GIVEN TEXT:
A Multi-Step Classifier Addressing Cohort Heterogeneity Improves Performance Of Prognostic Biomarkers In Complex Disease

Recent studies in cancer and other complex diseases continue to highlight the extensive genetic diversity between and within cohorts. This intrinsic heterogeneity poses one of the central challenges to predicting patient clinical outcome and the personalization of treatments. Here, we will discuss the concept of ‘classifiability` observed in multi-omics studies where individual patients’ samples may be considered as either ‘hard’ or ‘easy’ to classify by different platforms, reflected in moderate error rates with large ranges. We demonstrate in a cohort of 45 AJCC stage III melanoma patients that clinico-pathologic biomarkers can identify those patients that are most likely to be misclassified by a molecular biomarker. The process of modelling the classifiability of patients was then replicated in independent data from other diseases.

A multi-step procedure incorporating this information not only improved classification accuracy overall but also indicated the specific clinical attributes that had made classification problematic in each cohort. In statistical terms, our strategy models cohort heterogeneity via the identification of interaction effects in a high dimensional setting. At the translational level, these findings show that even when cohorts are of moderate size, including features that explain the patient-specific performance of a prognostic biomarker in a classification framework can significantly improve the modelling and estimation of survival, as well as increase understanding.

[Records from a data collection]
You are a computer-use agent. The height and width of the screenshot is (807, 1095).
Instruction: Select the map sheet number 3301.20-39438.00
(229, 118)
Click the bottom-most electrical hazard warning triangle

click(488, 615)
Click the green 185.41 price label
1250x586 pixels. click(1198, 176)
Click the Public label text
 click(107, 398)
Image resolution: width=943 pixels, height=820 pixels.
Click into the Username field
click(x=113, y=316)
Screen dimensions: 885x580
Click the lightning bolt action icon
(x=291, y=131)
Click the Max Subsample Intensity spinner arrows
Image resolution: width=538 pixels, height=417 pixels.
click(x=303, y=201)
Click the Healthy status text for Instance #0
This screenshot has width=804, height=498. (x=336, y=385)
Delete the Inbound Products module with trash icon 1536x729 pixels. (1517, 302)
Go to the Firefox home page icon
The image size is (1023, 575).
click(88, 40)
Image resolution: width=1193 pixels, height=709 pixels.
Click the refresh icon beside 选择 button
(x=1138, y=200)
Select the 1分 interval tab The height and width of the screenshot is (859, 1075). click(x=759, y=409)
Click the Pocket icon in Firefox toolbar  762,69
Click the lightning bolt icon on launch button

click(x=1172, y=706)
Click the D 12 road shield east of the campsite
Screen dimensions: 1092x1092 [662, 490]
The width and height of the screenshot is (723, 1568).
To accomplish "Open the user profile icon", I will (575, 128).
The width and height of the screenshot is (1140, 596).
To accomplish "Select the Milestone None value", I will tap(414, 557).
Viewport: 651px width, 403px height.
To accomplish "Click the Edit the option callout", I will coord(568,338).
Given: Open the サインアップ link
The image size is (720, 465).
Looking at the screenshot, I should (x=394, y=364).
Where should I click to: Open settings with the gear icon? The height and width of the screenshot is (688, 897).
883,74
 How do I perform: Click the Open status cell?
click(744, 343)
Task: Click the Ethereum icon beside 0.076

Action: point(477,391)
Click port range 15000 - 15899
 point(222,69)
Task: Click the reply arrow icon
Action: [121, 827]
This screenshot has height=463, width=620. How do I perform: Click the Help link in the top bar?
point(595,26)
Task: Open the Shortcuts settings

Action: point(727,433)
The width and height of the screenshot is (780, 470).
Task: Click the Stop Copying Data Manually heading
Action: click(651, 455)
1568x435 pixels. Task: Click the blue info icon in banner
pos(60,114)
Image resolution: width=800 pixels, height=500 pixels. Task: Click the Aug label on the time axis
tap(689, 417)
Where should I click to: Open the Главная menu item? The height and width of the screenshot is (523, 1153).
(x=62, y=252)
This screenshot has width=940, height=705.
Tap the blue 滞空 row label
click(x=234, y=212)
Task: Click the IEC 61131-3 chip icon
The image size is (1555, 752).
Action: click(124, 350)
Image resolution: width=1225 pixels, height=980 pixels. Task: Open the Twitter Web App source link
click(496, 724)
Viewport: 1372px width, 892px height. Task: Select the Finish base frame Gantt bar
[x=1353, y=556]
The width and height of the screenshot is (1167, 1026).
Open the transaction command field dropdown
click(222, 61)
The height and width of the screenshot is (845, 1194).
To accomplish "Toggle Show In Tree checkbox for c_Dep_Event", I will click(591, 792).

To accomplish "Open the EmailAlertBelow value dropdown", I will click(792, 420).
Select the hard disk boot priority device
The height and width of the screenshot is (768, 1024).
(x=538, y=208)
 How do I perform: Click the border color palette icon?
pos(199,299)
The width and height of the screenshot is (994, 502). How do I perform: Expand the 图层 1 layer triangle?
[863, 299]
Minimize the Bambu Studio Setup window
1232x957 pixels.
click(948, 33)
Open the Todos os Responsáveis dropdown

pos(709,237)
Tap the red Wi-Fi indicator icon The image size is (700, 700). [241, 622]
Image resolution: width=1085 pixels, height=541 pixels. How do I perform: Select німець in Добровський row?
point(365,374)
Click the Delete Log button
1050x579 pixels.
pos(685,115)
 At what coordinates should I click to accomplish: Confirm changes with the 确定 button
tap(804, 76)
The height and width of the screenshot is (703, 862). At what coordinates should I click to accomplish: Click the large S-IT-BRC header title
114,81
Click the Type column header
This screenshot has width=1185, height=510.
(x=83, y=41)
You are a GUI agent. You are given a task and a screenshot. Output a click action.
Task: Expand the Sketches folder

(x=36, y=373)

TASKS FOR THIS EXERCISE:
**1.** Decide whether each statement below agrees with the abstract on cohort heterogeneity, answering yes or no and quoting the words of the abstract that decide it. (a) The melanoma cohort consisted of 45 patients at AJCC stage III. (b) The modelling of patient classifiability was repeated only within melanoma data. (c) The multi-step procedure improved overall classification accuracy.
**2.** Translate this sentence from the abstract on cohort heterogeneity into Spanish: "In statistical terms, our strategy models cohort heterogeneity via the identification of interaction effects in a high dimensional setting."
**3.** Summarize the abstract on cohort heterogeneity in two sentences.

ANSWERS TO THE EXERCISES:
**1.**
(a) Yes: "a cohort of 45 AJCC stage III melanoma patients"
(b) No: "The process of modelling the classifiability of patients was then replicated in independent data from other diseases."
(c) Yes: "not only improved classification accuracy overall"

**2.** En términos estadísticos, nuestra estrategia modela la heterogeneidad de la cohorte mediante la identificación de efectos de interacción en un entorno de alta dimensionalidad.

**3.** Genetic heterogeneity between and within cohorts makes patient outcomes hard to predict, and in 45 stage III melanoma patients, clinico-pathologic biomarkers identified the patients most likely to be misclassified by a molecular biomarker, a result replicated in data from other diseases. A multi-step procedure using this information improved overall classification accuracy and showed which clinical attributes made classification problematic, indicating that such features can significantly improve survival modelling even in moderate-sized cohorts.